For the seven-week period leading up to February 14:

  • Outback: –10.8 percent
  • Carrabba’s: –6.1 percent
  • Bonefish: –21.3 percent
  • Fleming’s: –26.1 percent

“There are several factors likely contributing to this momentum, including the reopening of dining rooms, the benefits from government stimulus and, most importantly, momentum behind our growth initiative,” Meyer said.

This past quarter, though, off-premises represented 37 percent of Bloomin’s domestic business. It mixed 40 and 46 percent at Outback and Carrabba’s, respectively.

Bloomin’ worked on expanding this corner of its business well before COVID, investing in white-label channels as well remodeled real estate. “Mix is important. But total revenue per channel is really important,” Deno said. “And our goal, which we are seeing in the first quarter, by the way, as restaurants reopen, our goal is to keep that revenue, profitable revenue and grow it from there.”

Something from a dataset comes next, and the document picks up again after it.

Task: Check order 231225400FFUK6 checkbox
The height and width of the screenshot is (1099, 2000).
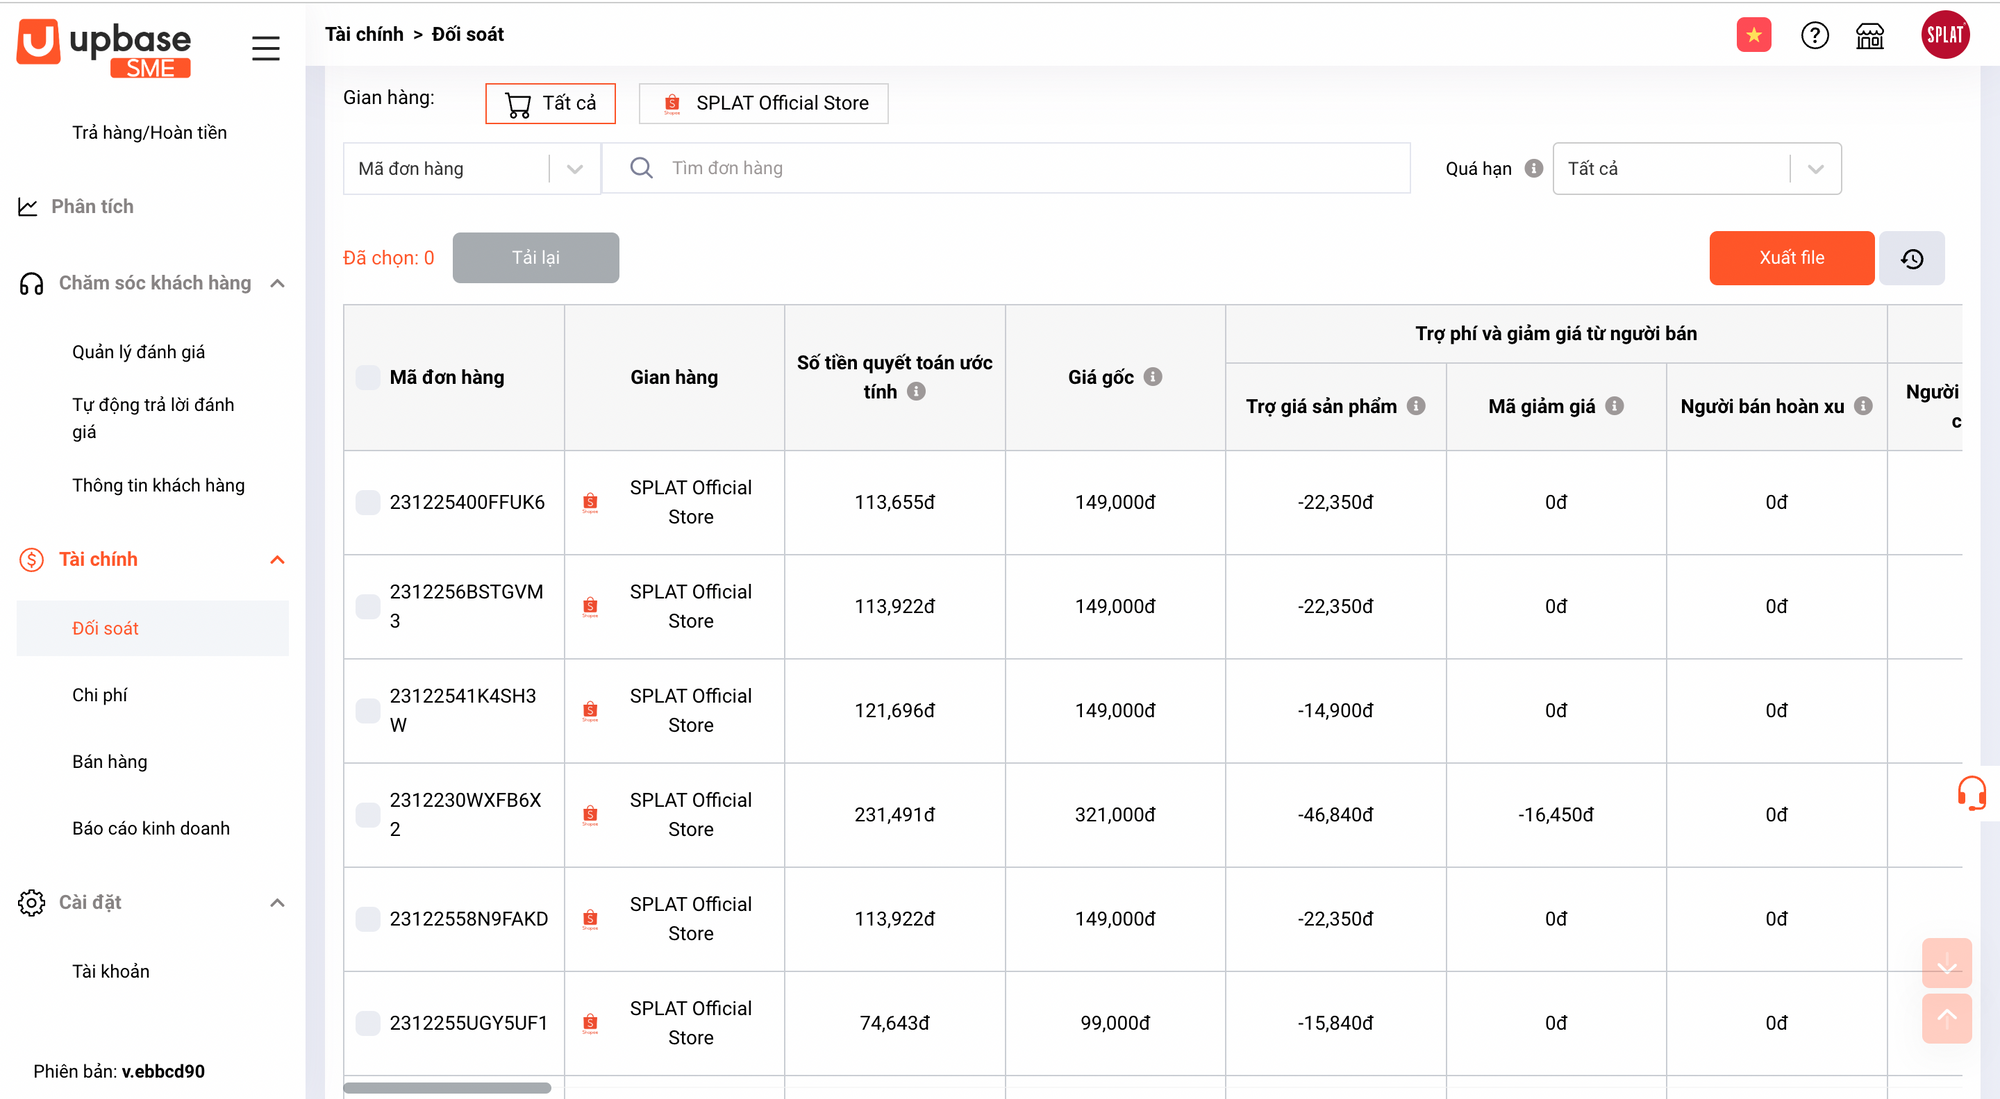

“We think about these channels entirely differently,” he added. “So you've got in-restaurant experience and you have a carryout experience and delivery experience. We talked today about Tender Shack. So, these all come together to provide the customer experience. And because it's a largely incremental business, it's a profitable business that flows through to us. And we are very, very, very mindful of the consumer measures that drive success, like delivery times, customer satisfaction, accuracy.”

Deno said Outback, in particular, has an opportunity to expand its footprint. Bloomin’ is testing a smaller building, which it’s done successfully in Brazil. He said a delivery-enabled, smaller unit “makes a lot of sense,” and could unlock expansion. The brand has already done 50 or so Outback relocations and those are generating north of $5 million in revenue with solid profitability and cash flow. “When you have restaurants doing well over $5 million, it's clear that the brand is very highly regarded. And we were just real estate disadvantaged in certain cases and we're trying to correct that,” Deno said.

While still early, he added they’ve see 5–10 percent closures across the restaurant landscape, with a lot of them being independents. He believes it could settle in the 5–15 percent range.

“And we're obviously monitoring that very carefully. We don't wish any ill will on any restaurant operator,” Deno said. “But I think you can imagine, this has enabled real estate opportunities for us for relocations at Outback, new restaurants, et cetera. And we are prepared to, and we have the muscle to go in and do that.”